Legislative Note: If the state wishes to permit only not-for-profit entities to provide debtmanagement services, in subsection (c)(2) all the bracketed language should be deleted. If the state wishes to permit for-profit entities to provide credit-counseling services, debt-settlement services, or both, the first set of brackets should be deleted.

In states in which the constitution does not permit the phrase, “as amended,” when federal statutes are incorporated into state law, the phrase should be deleted in subsection (c)(2).

Comment

1. Some conduct may justify a lifetime ban from the debt-management-services industry. Examples include some of the conduct described in subsection (b)(2) and (3). Other conduct can be readily corrected, e.g., subsection (b)(1). The introductory language of the subsection (“administrator may deny”) gives the administrator discretion to consider the importance of various items of adverse information about an applicant, such as the precise nature and timing of past criminal conduct. The language of limitation at the end of subsection (b)(2) (“involving dishonesty or the violation of state or federal securities laws”) applies to both criminal convictions and civil judgments.
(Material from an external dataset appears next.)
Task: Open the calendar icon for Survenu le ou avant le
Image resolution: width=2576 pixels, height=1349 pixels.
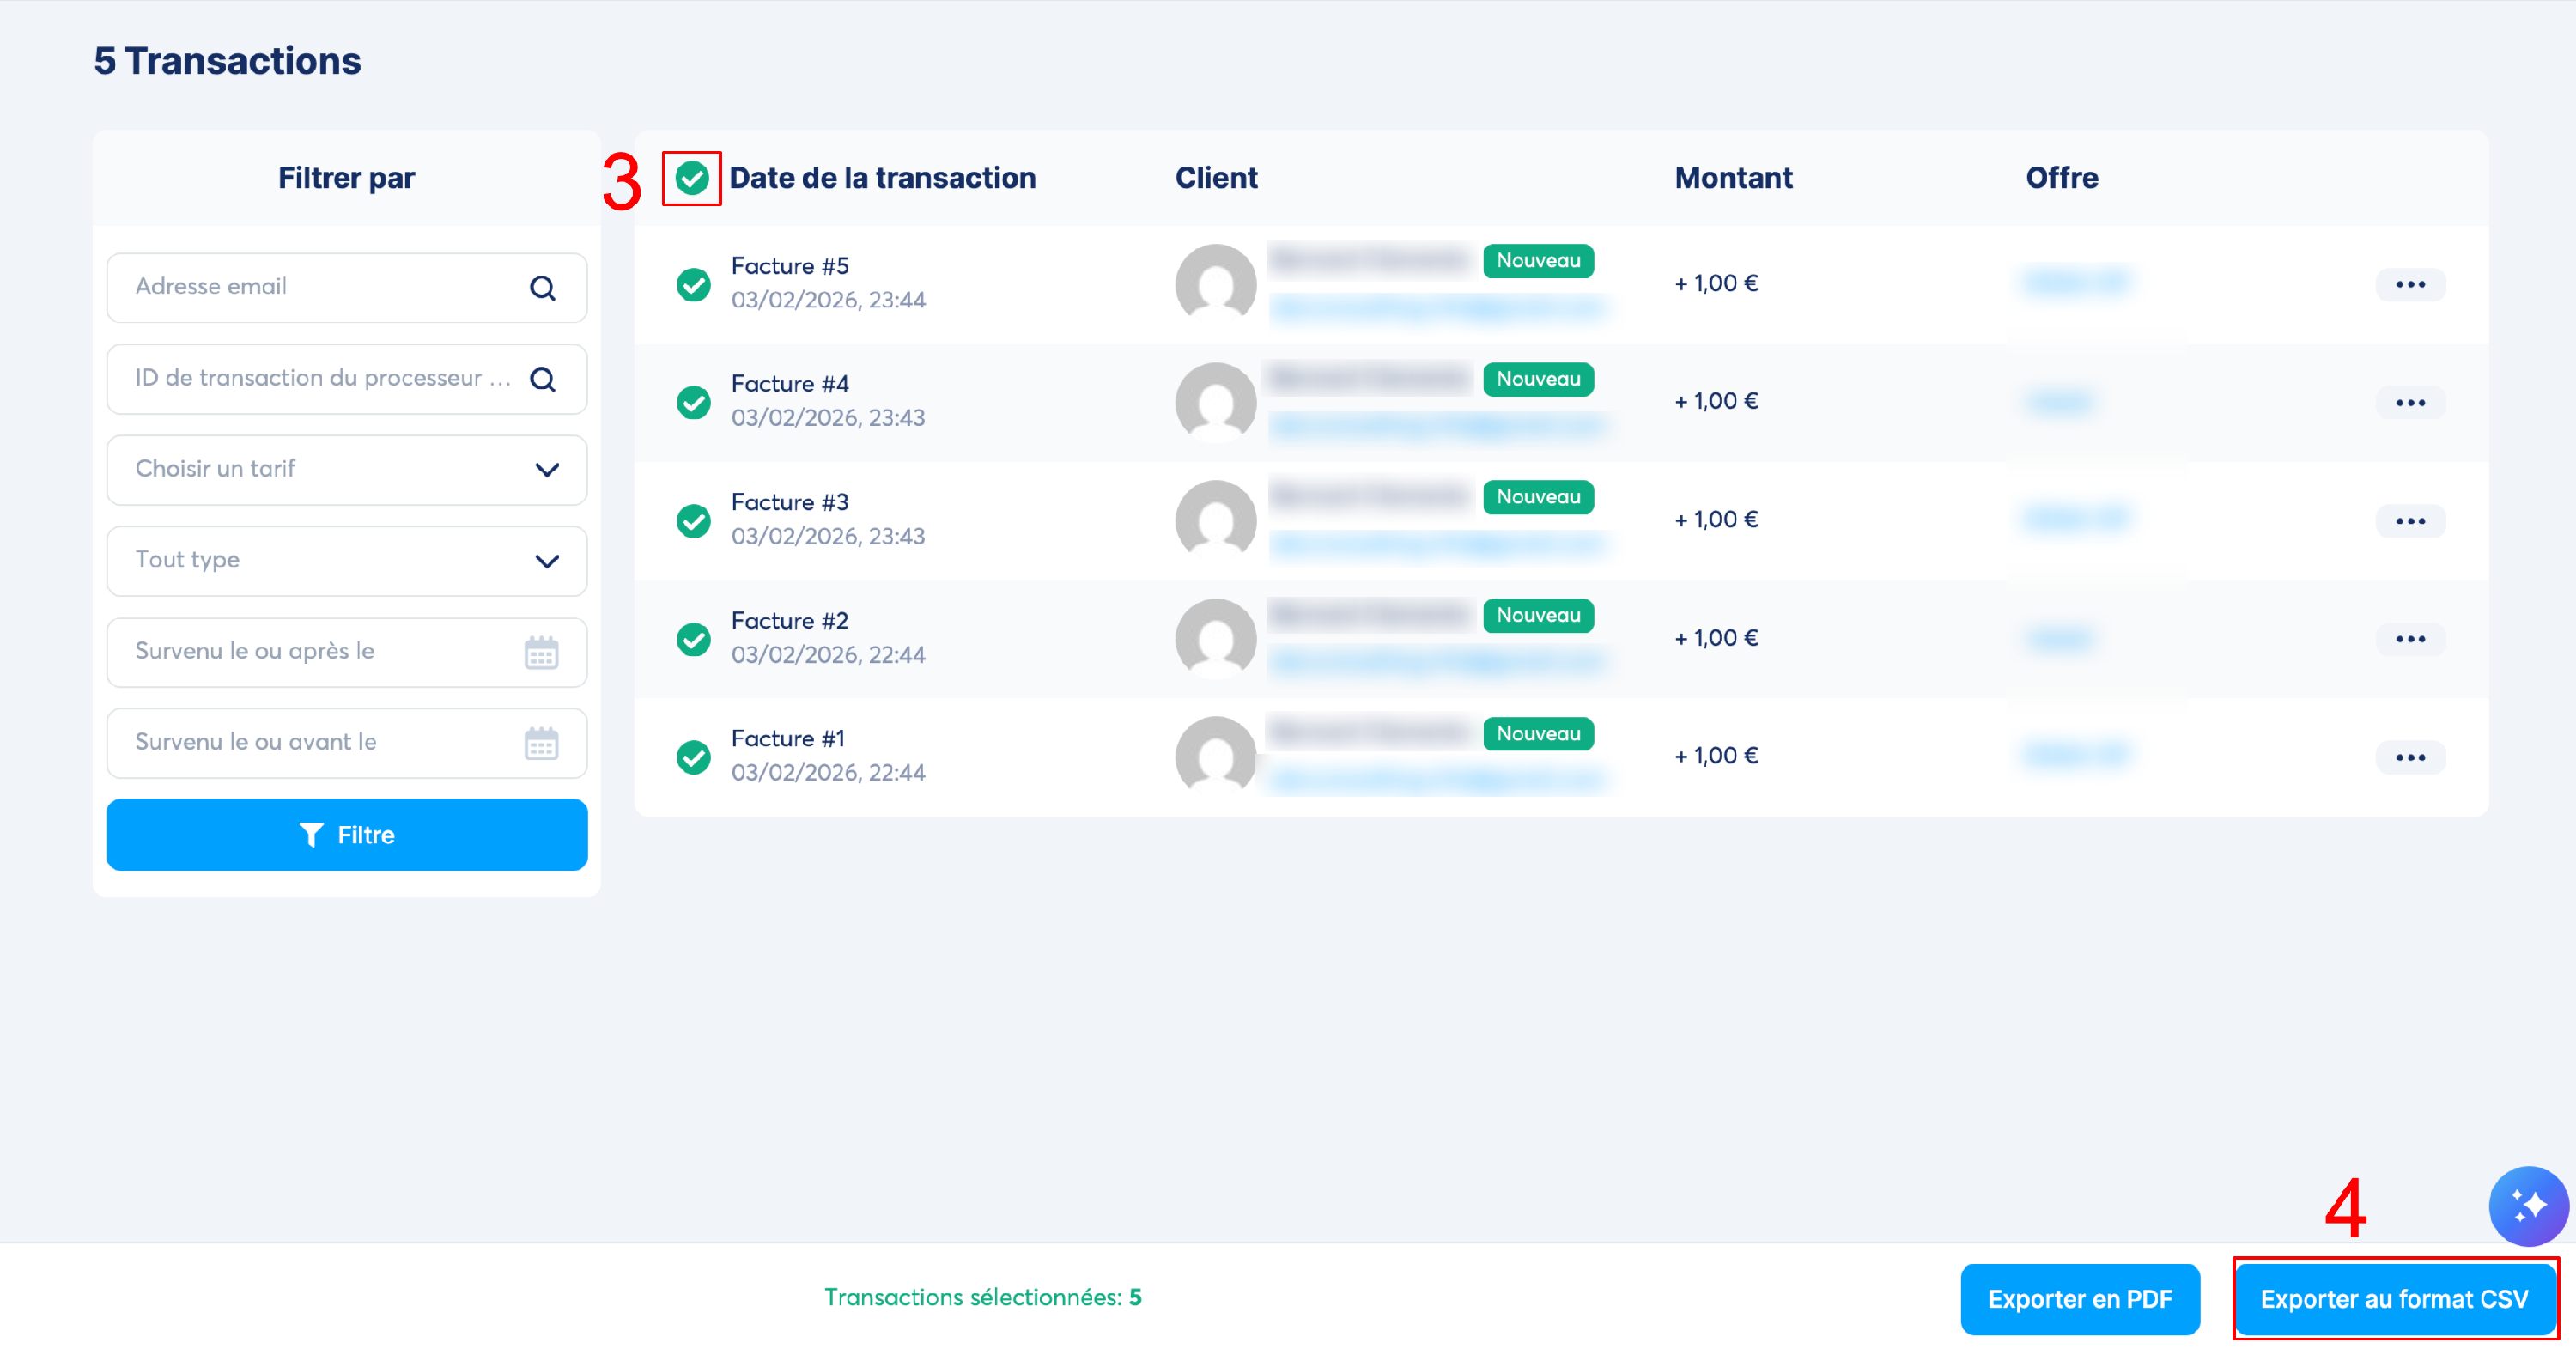Action: pyautogui.click(x=541, y=743)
Subsection (b)(4) gives the administrator discretion to consider other relevant information, such as the fact of and reasons for any suspension or revocation of the applicant’s right to provide debt-management services in another state.

2. Paragraphs (2) and (3) do not express any temporal limts and therefore require disclosure of the specified information regardless of when the conviction, judgment, or default occurred.
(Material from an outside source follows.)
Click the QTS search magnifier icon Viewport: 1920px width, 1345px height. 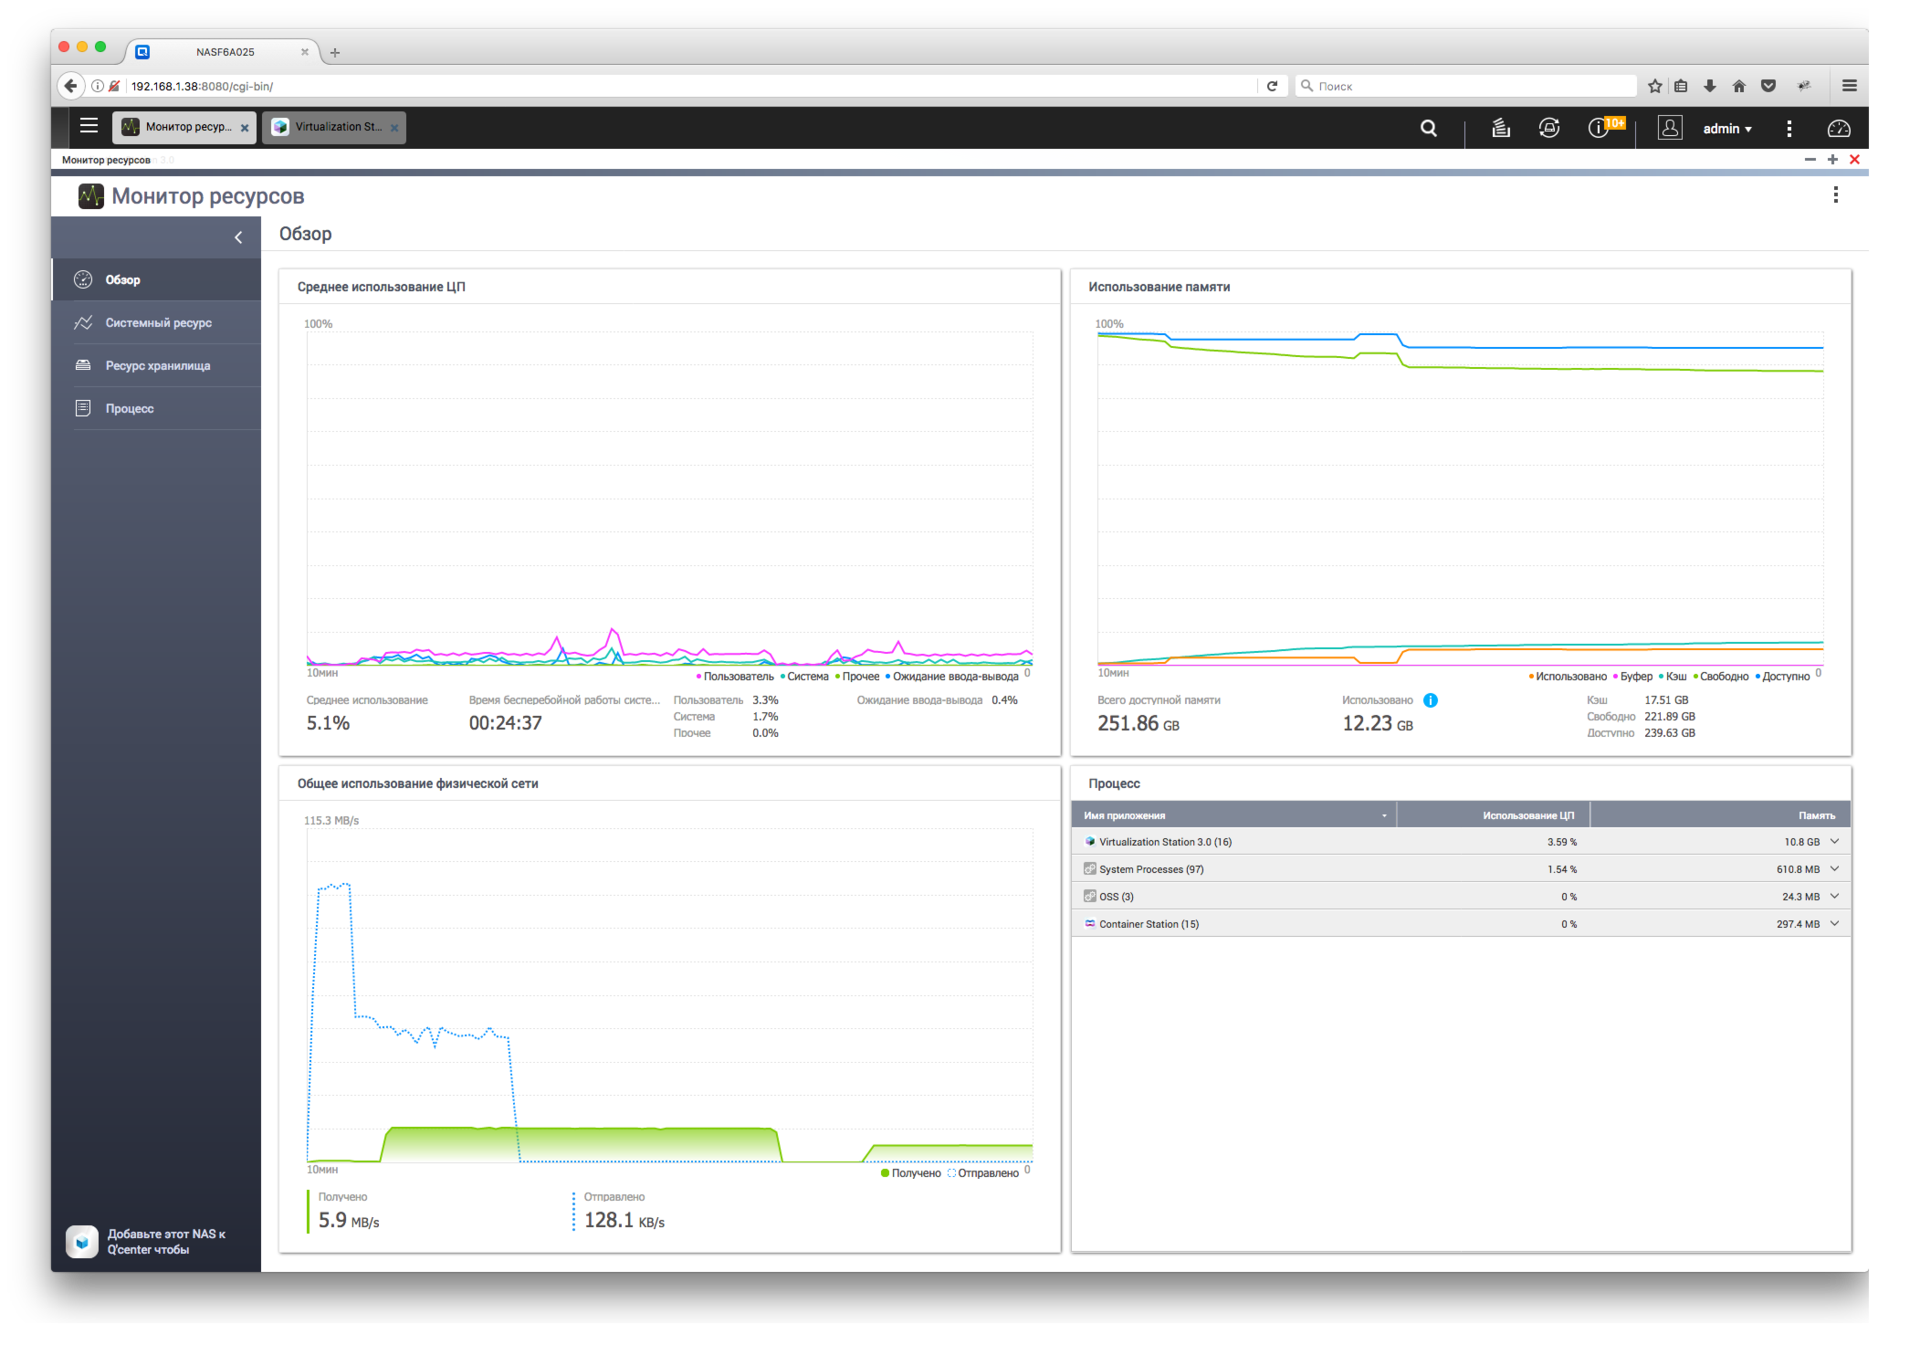coord(1428,128)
3. Because providers may have hundreds of employees, most of whom are not in control of the provider, subsection (b) does not include employees in the list of persons in paragraphs (2) and (3) whose conduct justifies the denial of registration. Conversely, paragraph (4) does include employees. It does not explicitly name officers, because officers are included in the category, “employee.” The past misconduct of employees is a basis for action under paragraph (4), because the administrator has the discretion to deny registration if, e.g., a pattern of hiring raises doubts about the likelihood that the applicant will operate the business in compliance with the Act. Unless the administrator by rule requires otherwise, however, paragraph (4) does not require an applicant to disclose the convictions or adverse judgments of its employees. These disclosures are required by section 6(6), but only with respect to the applicant’s officers, directors, owners, and those employees who are authorized to access the trust account.

4. Subsection (c) states circumstances in which denial of registration is mandatory. Paragraph (2) requires that the board of directors of a nonprofit entity be independent of the management of the entity and independent of the creditors for whom the entity is, in a sense, acting as debt collector. If the board of directors is not independent, the administrator must deny registration. Similar to subsection (b)(4), this paragraph does not explicitly mention “officers” because officers are included in the term, “employee.”

5. Since the definition of “affiliate” includes directors (section 2(2)(B)(iii)), subsection (d)(1) omits this subparagraph of the definition of affiliates for purposes of determining the independence of the board.

6. Subsection (d)(2) specifies a period beginning 10 years before a person first becomes a director. It specifies a starting point for the period but no ending point. This means that if a person meets the employee/director test of paragraph (2) while the person is on the applicant’s board of directors, the person is not independent, even if more than 10 years have elapsed since the person first became a member of the applicant’s board.